As she spoke, she remembered Miss de Vine; here was a new aspect of persuasion.

“That’s all very well,” replied Mrs. Bendick. “But one’s rather apt to marry into somebody else’s job.”

True; but Harriet was offered the opportunity of marrying into a job as near her own as made no great difference. And into money enough to make any Job supererogatory. Again she saw herself unfairly provided with advantages which more deserving people desired in vain.

“I suppose,” she said, “marriage is the really important job, isn’t it?”

“Yes, it is,” said Mrs. Bendick. “My marriage is happy as marriages go. But I often wonder whether my husband wouldn’t have been better off with another kind of wife. He never says so, but I wonder. I think he knows I miss-things, and resents it sometimes. I don’t know why I should say this to you-I’ve never said it to anybody and I never knew you very well, did I?”

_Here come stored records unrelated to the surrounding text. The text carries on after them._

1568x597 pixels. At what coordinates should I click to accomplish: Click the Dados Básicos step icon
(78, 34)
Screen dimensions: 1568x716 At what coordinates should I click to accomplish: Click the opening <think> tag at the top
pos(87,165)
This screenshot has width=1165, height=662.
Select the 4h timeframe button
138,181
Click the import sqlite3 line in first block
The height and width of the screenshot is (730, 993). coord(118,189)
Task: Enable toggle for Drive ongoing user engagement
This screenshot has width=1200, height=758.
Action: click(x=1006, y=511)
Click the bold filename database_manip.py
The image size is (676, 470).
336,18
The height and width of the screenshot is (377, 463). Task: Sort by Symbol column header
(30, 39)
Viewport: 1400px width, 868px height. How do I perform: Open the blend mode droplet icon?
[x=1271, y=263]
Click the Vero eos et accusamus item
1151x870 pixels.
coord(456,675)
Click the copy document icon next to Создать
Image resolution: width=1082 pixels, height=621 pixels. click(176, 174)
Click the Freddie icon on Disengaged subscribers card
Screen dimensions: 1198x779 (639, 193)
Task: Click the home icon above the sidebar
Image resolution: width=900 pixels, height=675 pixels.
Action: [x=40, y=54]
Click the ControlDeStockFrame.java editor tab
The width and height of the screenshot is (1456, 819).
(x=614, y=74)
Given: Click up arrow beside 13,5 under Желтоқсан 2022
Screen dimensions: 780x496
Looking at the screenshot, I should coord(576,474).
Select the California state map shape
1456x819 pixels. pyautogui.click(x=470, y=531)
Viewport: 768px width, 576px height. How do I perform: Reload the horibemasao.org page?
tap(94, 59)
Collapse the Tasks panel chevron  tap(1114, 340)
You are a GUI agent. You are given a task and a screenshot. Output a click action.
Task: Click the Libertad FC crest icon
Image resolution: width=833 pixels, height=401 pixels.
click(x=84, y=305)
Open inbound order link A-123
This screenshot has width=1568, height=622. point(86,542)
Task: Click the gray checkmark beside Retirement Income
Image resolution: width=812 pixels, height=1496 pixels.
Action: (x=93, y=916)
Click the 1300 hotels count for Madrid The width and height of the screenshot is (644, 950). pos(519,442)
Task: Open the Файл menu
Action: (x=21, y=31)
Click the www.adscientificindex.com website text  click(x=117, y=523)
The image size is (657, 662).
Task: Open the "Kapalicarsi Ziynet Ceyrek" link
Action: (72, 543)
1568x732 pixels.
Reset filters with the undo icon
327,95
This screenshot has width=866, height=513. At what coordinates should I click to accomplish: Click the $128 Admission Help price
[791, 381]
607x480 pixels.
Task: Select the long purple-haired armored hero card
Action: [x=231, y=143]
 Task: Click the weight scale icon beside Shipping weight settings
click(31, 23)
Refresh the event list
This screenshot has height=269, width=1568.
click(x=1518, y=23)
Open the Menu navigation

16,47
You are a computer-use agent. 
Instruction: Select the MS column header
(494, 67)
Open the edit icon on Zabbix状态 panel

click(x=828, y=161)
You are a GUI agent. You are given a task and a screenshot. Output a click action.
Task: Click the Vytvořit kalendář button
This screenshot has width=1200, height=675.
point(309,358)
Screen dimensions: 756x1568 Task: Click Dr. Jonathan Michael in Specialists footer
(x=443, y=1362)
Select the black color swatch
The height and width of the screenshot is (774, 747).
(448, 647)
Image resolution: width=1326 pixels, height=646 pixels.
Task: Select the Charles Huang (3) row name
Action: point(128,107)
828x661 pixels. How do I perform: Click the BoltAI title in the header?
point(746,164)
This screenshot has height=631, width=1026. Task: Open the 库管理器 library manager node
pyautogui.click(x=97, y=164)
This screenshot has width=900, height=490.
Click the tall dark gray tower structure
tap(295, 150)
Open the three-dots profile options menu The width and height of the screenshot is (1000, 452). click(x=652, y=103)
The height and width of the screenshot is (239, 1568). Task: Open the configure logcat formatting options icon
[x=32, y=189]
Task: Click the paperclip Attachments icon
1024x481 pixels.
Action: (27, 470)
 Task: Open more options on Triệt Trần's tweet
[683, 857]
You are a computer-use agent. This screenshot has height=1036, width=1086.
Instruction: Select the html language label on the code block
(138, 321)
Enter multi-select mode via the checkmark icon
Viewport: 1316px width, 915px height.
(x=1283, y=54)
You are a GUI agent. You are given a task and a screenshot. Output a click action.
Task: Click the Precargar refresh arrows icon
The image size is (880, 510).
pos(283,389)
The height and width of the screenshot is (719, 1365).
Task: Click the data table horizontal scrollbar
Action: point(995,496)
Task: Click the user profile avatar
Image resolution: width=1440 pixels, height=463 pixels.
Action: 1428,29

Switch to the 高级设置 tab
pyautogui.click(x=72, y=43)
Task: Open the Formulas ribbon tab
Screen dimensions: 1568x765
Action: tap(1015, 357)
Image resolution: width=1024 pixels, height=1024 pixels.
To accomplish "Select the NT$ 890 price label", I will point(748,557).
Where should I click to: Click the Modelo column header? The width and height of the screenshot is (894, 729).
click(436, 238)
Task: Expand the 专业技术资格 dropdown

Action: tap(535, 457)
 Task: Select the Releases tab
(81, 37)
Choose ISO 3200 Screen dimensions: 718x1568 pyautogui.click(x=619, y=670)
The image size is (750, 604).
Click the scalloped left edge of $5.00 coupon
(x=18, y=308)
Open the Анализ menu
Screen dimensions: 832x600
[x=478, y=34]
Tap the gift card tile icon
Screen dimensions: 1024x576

“No; and I haven’t been very sympathetic, either. In fact, I’ve been disgustingly rude.”

“You have, rather,” said Mrs. Bendick. “But you have such a beautiful voice to be rude in.”

“Good gracious!” said Harriet.

“Our farm’s on the Welsh border, and the people all speak in the most hideous local sing-song. Do you know what makes me feel most homesick here? The cultured speech. The dear old much-abused Oxford accent That’s funny, isn’t it?”